## PROVIDED TEXT
[start]
Image Classification with Convolutional Neural Networks DRAFT

Cover image

Requirements

Building the network

The first part of the assignment is to build a CNN and train it on ImageNet10. Start by building a CNN with the following depth and parameters:

Input_channels Output_channels Kernel_size
3 16 convolution 3 x 3
16 24 convolution 4 x 4
24 32 convolution 4 x 4
* 512 fully-connected N/A
512 10 fully-connected N/A

(*) Calculate the input size, which is the flattened previous layer.

Follow each convolutional layer by ReLU and a max-pool operation with kernel size 2 x 2.

After each sequence of convolution, ReLU and max-pool, add a dropout operation with p=0.3. Dropout is a regularisation technique where layer outputs are randomly (with likelihood of p) dropped out, or ignored. This helps the neural network to avoid overfitting to noise in the training data.

Use a learning rate of 0.001, momentum 0.9, and stochastic gradient descent to train the network. Training for 10 epochs should give you an accuracy in the 40th percentile on the test set. Remember that for ten classes, random performance is 10%.

Experiments

Now, run two experiments testing various network architectures:

  1. How does the number of layers affect the training process and test performance? Try between 2 and 5 layers.
  2. Choose one more architectural element to test (filter size, max-pool kernel size, number / dimensions of fully-connected layers, etc.).

Generate and display the confusion matrices for the various experiments.

Filter visualisation

Now, choose the best-performing network architecture and visualise the filters from the first layer of the network. Compare the filters before training (random weight initialisation), halfway during training, and after training is completed. Normalise the filters before displaying as an image. The filters are 3D, but are easier to visualise when displayed in grayscale. You can do this using matplotlib.pyplot’s colour map argument: plt.imshow(filter, cmap="gray")

Feature map visualisation

Feature maps are the filters applied to the layer input; i.e., they are the activations of the convolutional layers. Visualise some of the feature maps (four from each layer) from the fullytrained network, by passing images forward through the network. As with the filters, display them in grayscale.

Choose two input images of different classes and compare the resulting feature maps, commenting on how they change with the depth of the network.

⚡️ Tips

When visualising a PyTorch tensor object, you will want to first move the tensor to CPU (if using a GPU), detach it from the gradients, make a copy, and convert to a NumPy array.

You can do this as follows:

tensor_name.cpu().detach().clone().numpy()
[end]
## MATERIAL PROVIDED
[start]
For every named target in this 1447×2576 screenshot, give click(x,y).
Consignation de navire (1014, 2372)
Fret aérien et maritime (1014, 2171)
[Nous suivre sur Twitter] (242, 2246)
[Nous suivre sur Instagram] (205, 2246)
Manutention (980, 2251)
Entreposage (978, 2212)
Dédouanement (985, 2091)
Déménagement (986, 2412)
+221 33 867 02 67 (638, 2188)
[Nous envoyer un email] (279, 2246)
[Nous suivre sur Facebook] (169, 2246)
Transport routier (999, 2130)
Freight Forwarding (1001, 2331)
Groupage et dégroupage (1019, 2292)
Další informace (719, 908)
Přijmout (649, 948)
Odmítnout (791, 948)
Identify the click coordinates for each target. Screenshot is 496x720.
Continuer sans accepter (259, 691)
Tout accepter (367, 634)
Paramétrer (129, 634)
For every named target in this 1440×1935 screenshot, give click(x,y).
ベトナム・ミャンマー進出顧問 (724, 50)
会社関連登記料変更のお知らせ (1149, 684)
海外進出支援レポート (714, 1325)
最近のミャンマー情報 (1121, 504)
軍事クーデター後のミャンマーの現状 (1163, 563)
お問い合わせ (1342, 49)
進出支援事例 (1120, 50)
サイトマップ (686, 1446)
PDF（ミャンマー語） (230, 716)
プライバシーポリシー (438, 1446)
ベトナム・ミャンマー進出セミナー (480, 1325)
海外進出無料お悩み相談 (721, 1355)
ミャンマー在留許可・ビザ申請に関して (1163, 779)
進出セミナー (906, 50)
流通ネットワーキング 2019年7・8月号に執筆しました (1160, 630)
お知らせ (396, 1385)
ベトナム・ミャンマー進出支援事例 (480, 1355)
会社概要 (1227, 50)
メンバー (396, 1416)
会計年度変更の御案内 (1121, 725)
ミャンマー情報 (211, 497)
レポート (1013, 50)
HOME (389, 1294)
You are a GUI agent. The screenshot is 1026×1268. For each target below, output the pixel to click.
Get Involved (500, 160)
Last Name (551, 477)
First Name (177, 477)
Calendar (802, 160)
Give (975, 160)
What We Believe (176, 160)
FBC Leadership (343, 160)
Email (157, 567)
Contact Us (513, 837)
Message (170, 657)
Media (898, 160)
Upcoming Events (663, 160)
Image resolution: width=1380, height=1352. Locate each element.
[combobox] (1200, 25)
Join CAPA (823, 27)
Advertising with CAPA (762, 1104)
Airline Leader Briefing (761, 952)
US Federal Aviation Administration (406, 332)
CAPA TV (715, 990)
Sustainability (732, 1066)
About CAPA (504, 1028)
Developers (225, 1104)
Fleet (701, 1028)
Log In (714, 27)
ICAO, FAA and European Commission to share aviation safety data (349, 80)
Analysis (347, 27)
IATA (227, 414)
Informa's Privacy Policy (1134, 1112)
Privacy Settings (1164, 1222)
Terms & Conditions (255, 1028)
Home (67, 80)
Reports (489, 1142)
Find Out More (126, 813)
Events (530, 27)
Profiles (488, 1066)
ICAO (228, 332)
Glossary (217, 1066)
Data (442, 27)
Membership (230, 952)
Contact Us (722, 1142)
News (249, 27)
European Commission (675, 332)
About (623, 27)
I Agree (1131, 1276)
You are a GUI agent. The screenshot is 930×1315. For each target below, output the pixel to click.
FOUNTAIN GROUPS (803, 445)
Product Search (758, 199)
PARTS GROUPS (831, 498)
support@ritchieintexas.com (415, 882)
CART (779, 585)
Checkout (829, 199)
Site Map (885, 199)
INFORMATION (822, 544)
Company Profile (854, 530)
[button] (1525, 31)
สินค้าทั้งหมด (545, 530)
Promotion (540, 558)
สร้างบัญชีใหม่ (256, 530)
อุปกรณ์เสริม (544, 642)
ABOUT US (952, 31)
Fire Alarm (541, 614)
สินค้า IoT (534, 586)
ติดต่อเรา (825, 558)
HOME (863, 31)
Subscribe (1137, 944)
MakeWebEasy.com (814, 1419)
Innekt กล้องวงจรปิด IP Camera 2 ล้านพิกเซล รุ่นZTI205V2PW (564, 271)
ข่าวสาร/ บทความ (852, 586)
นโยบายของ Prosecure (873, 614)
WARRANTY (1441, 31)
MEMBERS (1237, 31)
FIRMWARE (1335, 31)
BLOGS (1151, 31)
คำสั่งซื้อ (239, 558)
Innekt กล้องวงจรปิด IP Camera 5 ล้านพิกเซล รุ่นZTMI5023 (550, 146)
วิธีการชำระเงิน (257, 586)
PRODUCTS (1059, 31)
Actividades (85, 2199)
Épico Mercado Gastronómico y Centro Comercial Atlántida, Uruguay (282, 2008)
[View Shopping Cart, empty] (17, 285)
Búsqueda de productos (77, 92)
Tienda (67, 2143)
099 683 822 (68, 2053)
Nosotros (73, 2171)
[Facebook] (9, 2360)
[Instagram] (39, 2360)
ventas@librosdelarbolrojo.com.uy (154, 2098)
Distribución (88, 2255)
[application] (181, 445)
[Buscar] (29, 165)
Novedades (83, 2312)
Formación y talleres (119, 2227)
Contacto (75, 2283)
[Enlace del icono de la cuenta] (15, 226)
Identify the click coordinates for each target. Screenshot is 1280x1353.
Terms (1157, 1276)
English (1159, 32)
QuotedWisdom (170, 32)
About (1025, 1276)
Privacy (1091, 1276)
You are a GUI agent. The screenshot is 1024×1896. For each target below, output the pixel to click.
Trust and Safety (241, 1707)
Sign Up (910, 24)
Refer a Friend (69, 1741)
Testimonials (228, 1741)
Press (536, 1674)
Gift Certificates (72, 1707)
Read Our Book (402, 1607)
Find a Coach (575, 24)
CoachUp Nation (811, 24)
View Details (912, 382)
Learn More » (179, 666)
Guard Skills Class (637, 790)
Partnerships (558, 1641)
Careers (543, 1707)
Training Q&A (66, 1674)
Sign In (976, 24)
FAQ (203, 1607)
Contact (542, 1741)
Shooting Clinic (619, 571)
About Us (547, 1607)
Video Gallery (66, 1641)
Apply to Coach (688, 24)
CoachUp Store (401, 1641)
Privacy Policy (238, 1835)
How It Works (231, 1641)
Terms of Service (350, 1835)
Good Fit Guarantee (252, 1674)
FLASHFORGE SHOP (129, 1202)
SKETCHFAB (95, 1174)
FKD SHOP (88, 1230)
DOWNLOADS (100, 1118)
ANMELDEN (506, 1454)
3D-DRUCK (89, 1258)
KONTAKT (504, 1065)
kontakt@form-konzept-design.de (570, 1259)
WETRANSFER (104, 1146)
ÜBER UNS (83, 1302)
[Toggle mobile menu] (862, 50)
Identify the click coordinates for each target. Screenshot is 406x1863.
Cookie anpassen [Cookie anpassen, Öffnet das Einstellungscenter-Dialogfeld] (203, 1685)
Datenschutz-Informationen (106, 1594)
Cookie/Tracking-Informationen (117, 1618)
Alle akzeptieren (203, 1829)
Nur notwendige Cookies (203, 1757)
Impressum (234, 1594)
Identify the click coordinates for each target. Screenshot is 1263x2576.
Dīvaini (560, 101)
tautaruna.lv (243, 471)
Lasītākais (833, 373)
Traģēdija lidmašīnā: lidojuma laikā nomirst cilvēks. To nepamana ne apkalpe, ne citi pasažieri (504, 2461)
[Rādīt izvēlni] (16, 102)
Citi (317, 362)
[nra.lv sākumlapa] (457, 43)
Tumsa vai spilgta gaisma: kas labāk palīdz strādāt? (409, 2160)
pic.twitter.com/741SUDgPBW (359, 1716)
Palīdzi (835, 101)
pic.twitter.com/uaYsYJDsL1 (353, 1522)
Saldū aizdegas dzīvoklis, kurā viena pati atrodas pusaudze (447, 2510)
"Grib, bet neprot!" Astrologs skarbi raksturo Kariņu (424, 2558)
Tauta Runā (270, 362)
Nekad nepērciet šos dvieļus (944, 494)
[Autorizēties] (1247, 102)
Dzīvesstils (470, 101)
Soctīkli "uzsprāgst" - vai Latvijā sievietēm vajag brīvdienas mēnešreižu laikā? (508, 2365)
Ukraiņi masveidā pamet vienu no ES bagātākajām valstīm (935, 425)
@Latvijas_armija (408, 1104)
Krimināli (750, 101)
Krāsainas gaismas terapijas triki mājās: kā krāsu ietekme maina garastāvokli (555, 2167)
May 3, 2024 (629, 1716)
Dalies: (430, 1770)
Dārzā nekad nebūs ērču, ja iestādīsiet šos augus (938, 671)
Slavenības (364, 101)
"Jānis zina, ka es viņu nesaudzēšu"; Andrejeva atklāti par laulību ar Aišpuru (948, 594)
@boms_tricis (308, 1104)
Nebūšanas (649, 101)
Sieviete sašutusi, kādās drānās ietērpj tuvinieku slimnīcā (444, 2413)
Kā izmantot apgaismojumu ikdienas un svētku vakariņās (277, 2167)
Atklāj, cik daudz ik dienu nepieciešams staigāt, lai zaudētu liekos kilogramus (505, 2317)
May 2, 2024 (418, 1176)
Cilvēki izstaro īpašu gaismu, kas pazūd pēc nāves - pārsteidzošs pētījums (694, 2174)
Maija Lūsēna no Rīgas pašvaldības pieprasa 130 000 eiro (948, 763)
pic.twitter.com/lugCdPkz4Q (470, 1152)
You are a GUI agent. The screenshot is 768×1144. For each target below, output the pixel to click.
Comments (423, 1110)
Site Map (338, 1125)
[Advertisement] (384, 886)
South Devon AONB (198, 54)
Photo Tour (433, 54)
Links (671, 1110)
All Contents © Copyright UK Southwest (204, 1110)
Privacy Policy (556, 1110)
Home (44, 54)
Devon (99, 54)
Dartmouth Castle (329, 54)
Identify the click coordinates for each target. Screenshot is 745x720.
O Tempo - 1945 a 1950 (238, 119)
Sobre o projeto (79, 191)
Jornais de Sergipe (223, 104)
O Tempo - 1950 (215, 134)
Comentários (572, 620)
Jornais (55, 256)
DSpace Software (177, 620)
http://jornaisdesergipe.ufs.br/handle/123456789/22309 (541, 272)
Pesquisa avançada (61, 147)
[end]
## SET PROBLEM 1
Translate this sentence from the CNN assignment into Spanish: "Follow each convolutional layer by ReLU and a max-pool operation with kernel size 2 x 2."
## SET PROBLEM 2
In the CNN assignment, what dropout probability follows each sequence of convolution, ReLU and max-pool?
## SET PROBLEM 3
Recast the CNN assignment paragraph that begins "Now, choose the best-performing network architecture" as a short bulleted list that keeps its main facts.
The entries are not needed for anything here.

## REPLY 1
Después de cada capa convolucional, aplica una ReLU y una operación de max-pool con un tamaño de kernel de 2 x 2.

## REPLY 2
A dropout probability of p=0.3.

## REPLY 3
- Pick the best-performing network architecture.
- Visualize the filters from its first layer.
- Compare them at three points: before training (random weight initialization), halfway through training, and after training is complete.
- Normalize the filters before displaying them as an image.
- Show them in grayscale, since the 3D filters are easier to visualize that way, using plt.imshow(filter, cmap="gray").